> **Stored data**:

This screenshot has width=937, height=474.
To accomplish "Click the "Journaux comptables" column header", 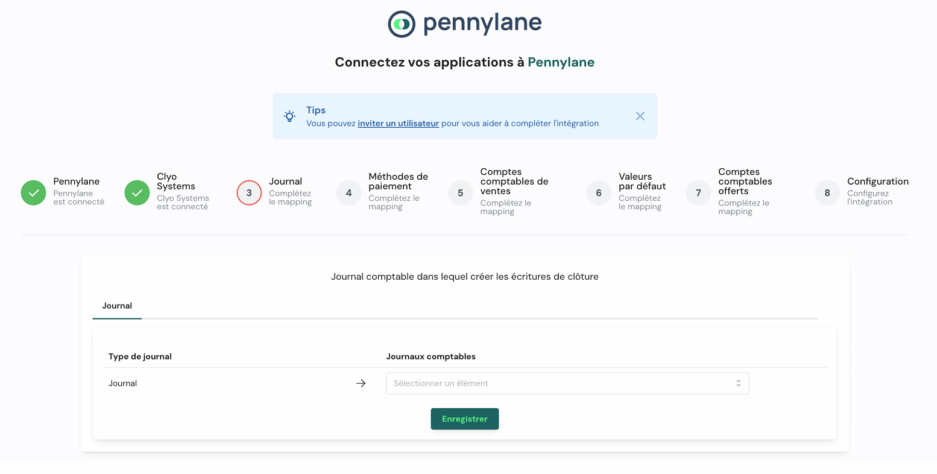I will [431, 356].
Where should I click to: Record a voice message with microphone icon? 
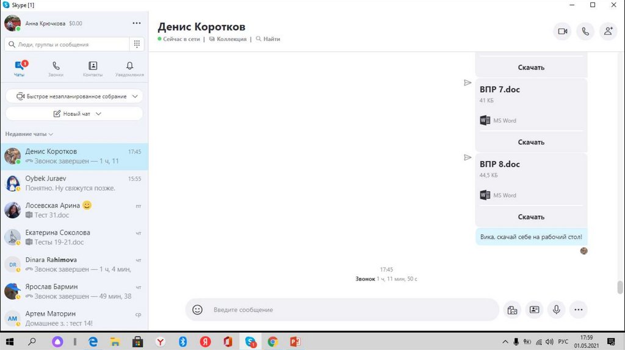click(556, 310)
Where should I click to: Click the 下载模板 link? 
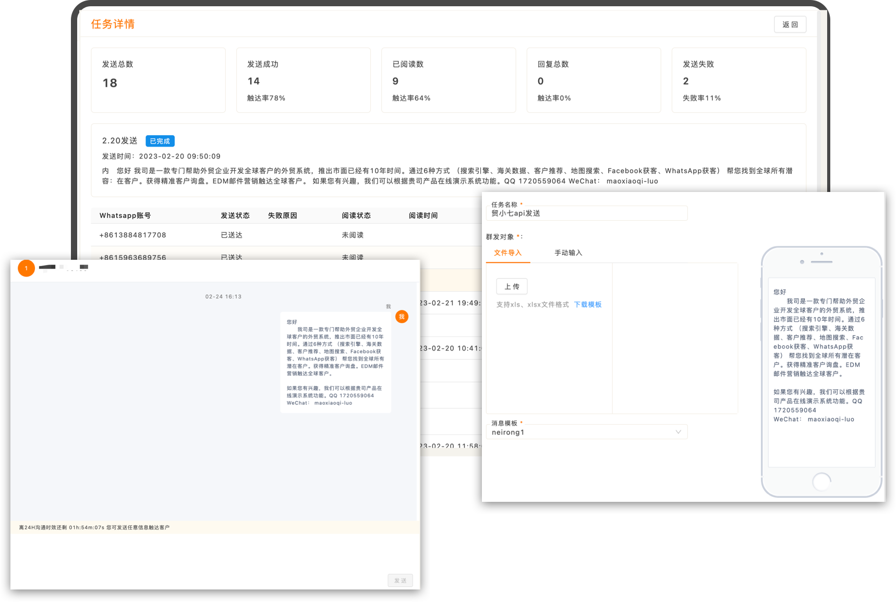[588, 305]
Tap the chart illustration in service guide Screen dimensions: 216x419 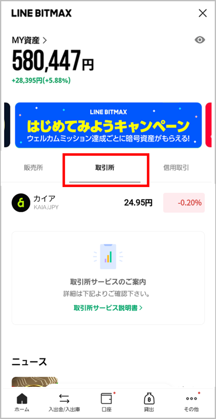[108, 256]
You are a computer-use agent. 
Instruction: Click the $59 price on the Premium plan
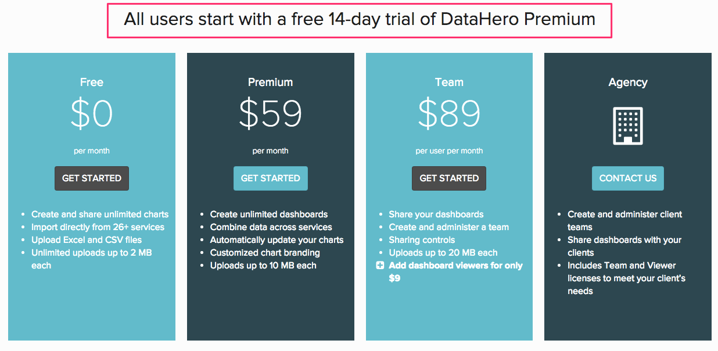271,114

...

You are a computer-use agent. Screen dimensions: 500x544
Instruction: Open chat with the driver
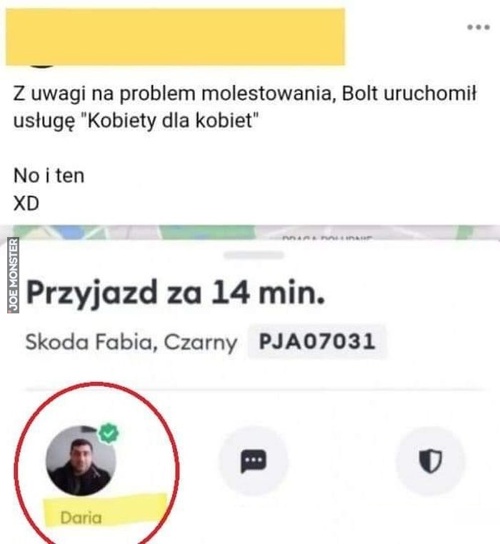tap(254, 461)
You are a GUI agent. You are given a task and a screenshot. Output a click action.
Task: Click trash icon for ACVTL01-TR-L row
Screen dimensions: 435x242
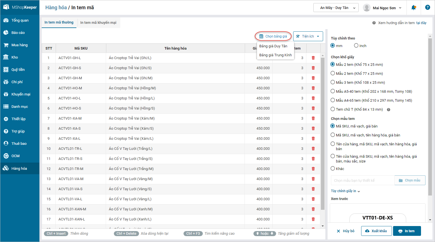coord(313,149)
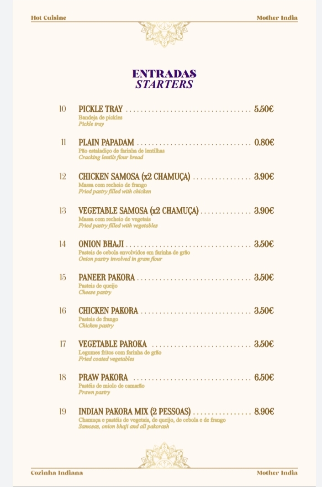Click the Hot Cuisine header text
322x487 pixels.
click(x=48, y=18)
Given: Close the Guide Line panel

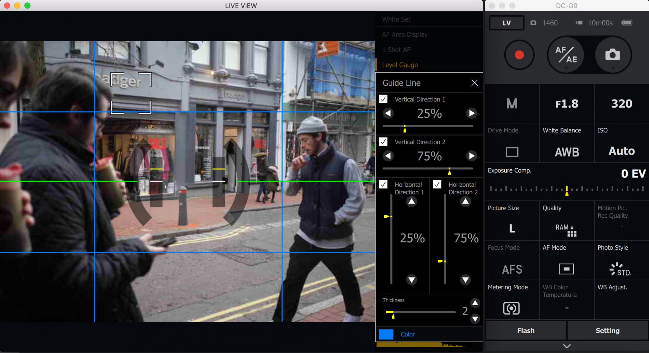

...

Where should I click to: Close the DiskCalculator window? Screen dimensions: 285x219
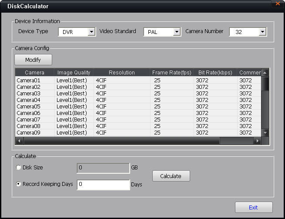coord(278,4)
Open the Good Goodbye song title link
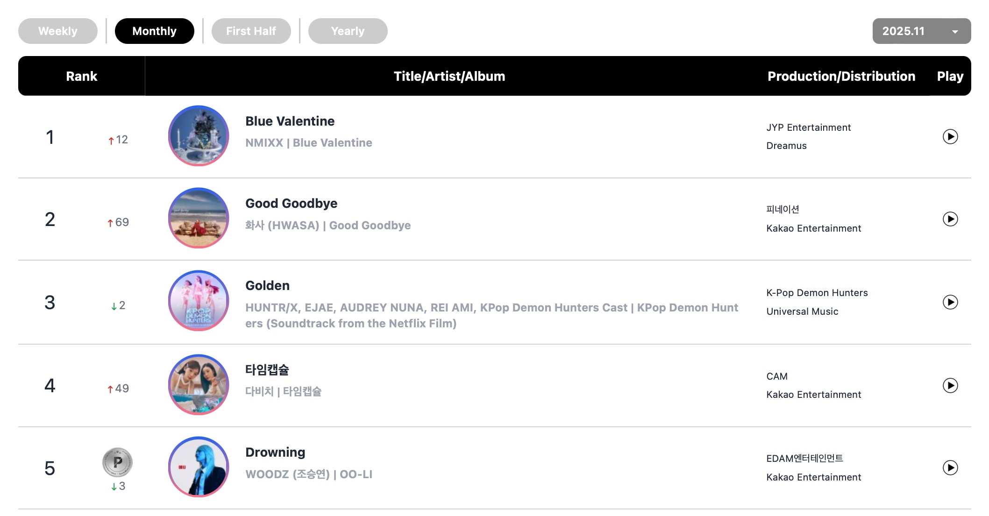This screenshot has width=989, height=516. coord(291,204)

> **Required work**: Tally the lines of the listing that include "computer". Nothing but the resulting number should be returned.

> **Response to this task**: 2